Eppure in faccia al mondo, lo Zaire si presenta con le credenziali di una grande Nazione; spesso Mobutu assume il ruolo di mediatore in delicate questioni politiche e dispute tra i Paesi Africani. Ai primi di ottobre ha radunato a Kinshasa un mare di Capi di Stato e rappresentanti di tutti i Paesi Africani; in questi giorni ha ottenuto dall’America di Reagan un anticipo eccezzionale di parecchi milioni di dollari. I rapporti di Amnesty International che denunciano sparizioni di persone, imprigionamenti arbitrari degli oppositori del regime, torture dei prigionieri politici, non sono riusciti, per ora, a intaccare la sua immagine all’estero e a far tremare il suo trono. Troppa gente preferisce ancora una stabilità del genere, in un
Paese al quale tutte le grandi compagnie multinazionali fanno la corte a motivo delle sue enormi ricchezze naturali. E quando sono in gioco grossi interessi economici anche la voce degli oppressi non arriva lontano.

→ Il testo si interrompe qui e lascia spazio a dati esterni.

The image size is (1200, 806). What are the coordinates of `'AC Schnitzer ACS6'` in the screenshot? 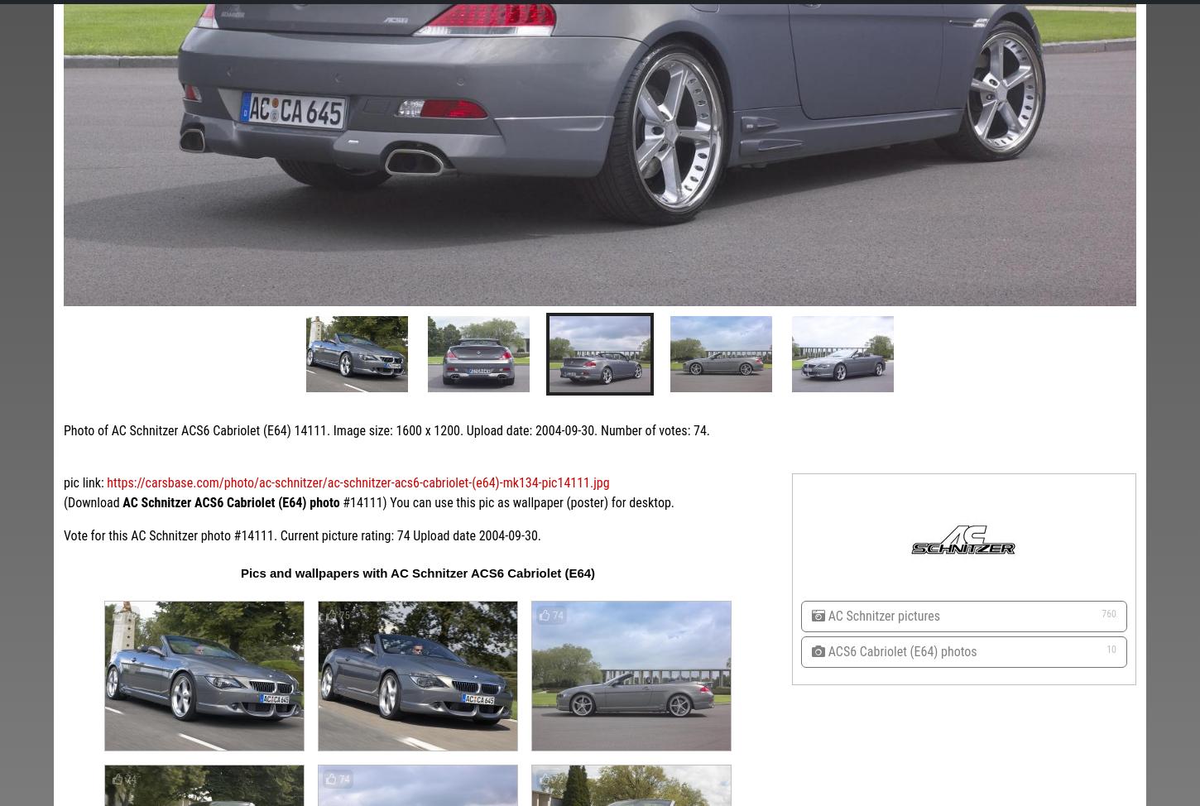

Per oggi ho finito. Quando riceverete questa lettera avrò già iniziato il mio servizio in qualche missione dell’Alto Zaire. Non mi resta che aggiungervi gli Auguri per il Natale e l’Anno Nuovo.

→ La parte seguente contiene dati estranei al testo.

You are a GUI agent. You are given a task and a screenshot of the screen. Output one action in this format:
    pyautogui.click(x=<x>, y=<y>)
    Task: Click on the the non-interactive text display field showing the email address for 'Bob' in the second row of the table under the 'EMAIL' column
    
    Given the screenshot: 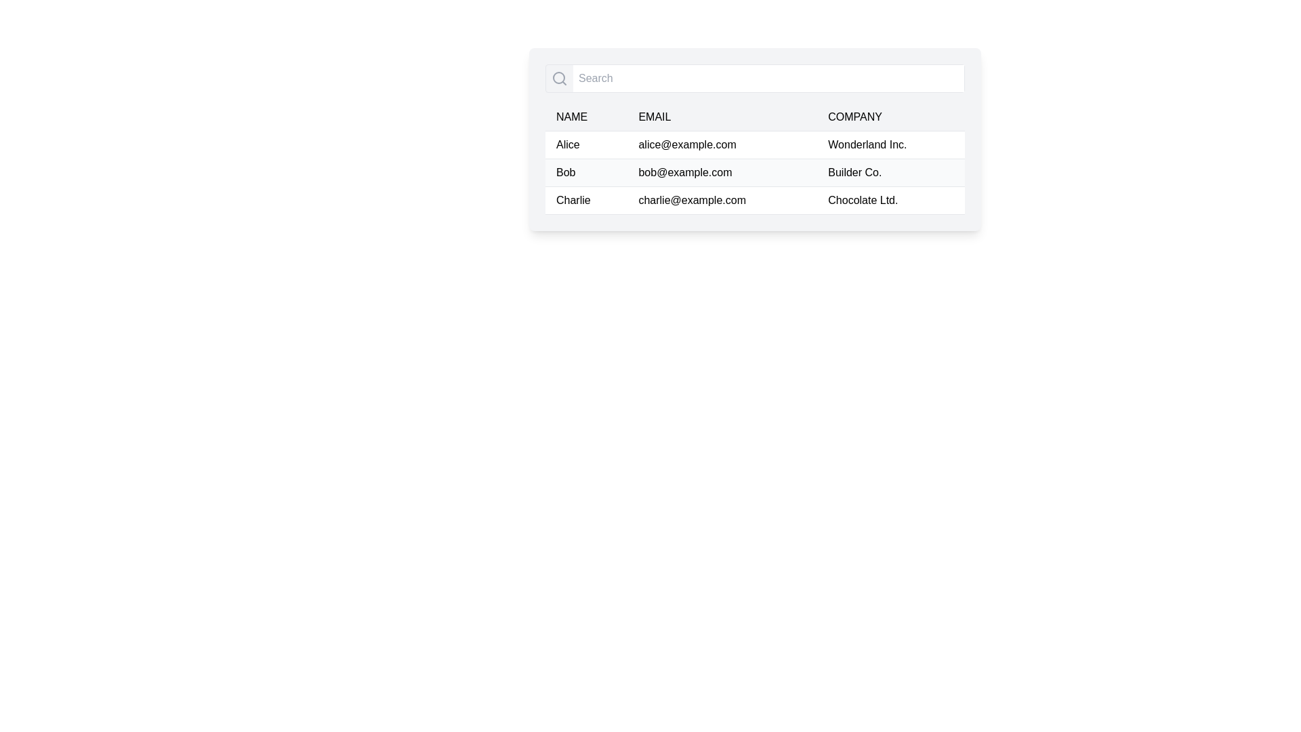 What is the action you would take?
    pyautogui.click(x=722, y=171)
    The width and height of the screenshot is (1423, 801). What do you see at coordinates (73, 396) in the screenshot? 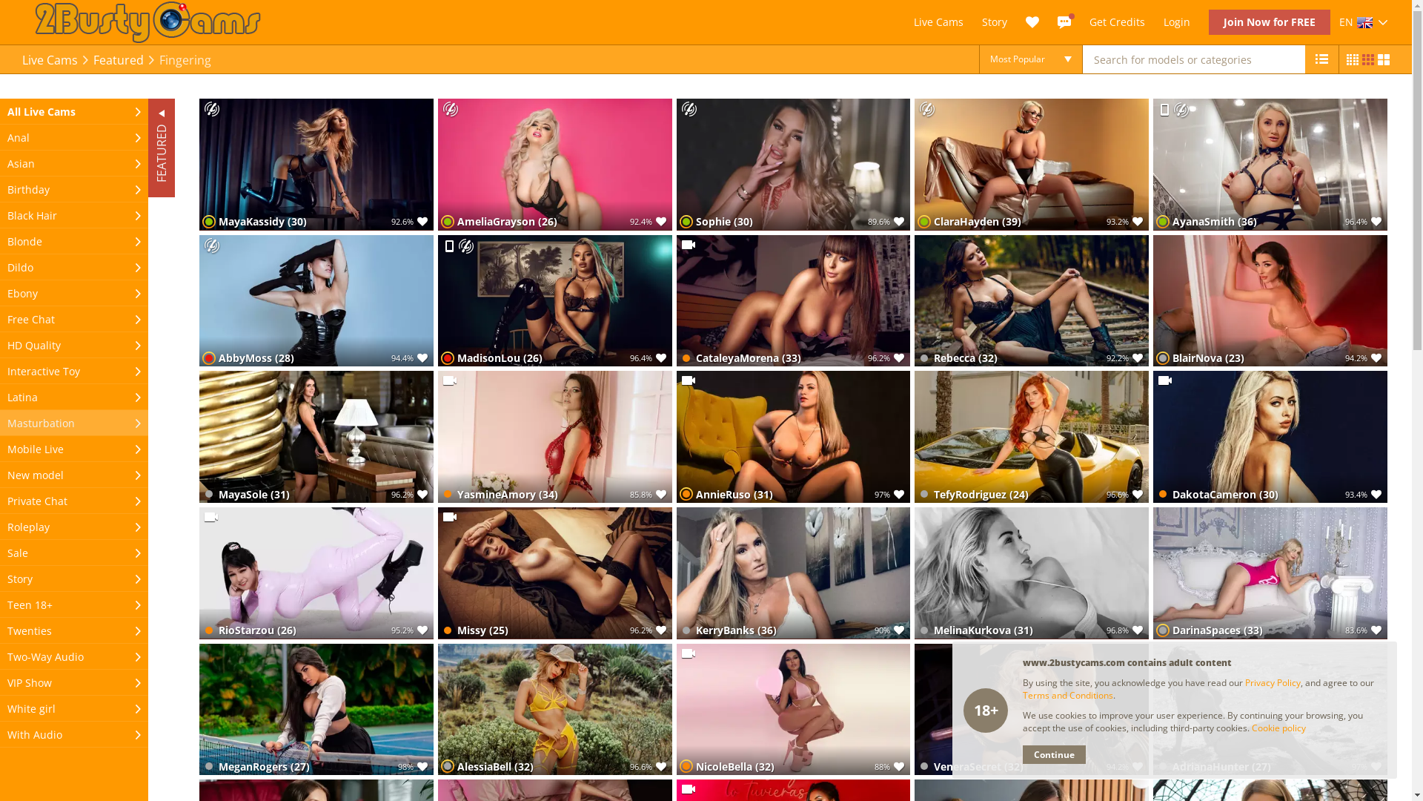
I see `'Latina'` at bounding box center [73, 396].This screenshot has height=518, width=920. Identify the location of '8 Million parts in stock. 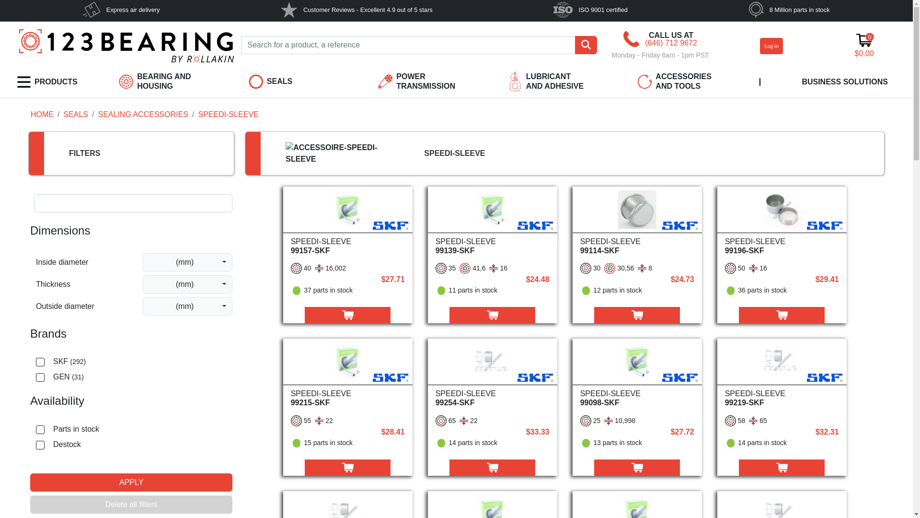
(789, 10).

Voi sapete che i passi di un Missionario seguono quelli tracciati da Gesù di Nazareth, mandato dal Padre a costruire la Pace tra gli Uomini e con Lui. E’ un impegno difficile e delicato, che noi qui in Africa cercheremo di realizzare con tutta la serietà e l’amore che ci è possibile.
Fate altrettanto anche voi, lassù in Europa, lasciandovi coinvolgere da questo progetto di Pace e di Speranza che ogni anno viene riproposto all’Umanità.
SHALOM !… a tutti! E sentitevi in Comunione con noi.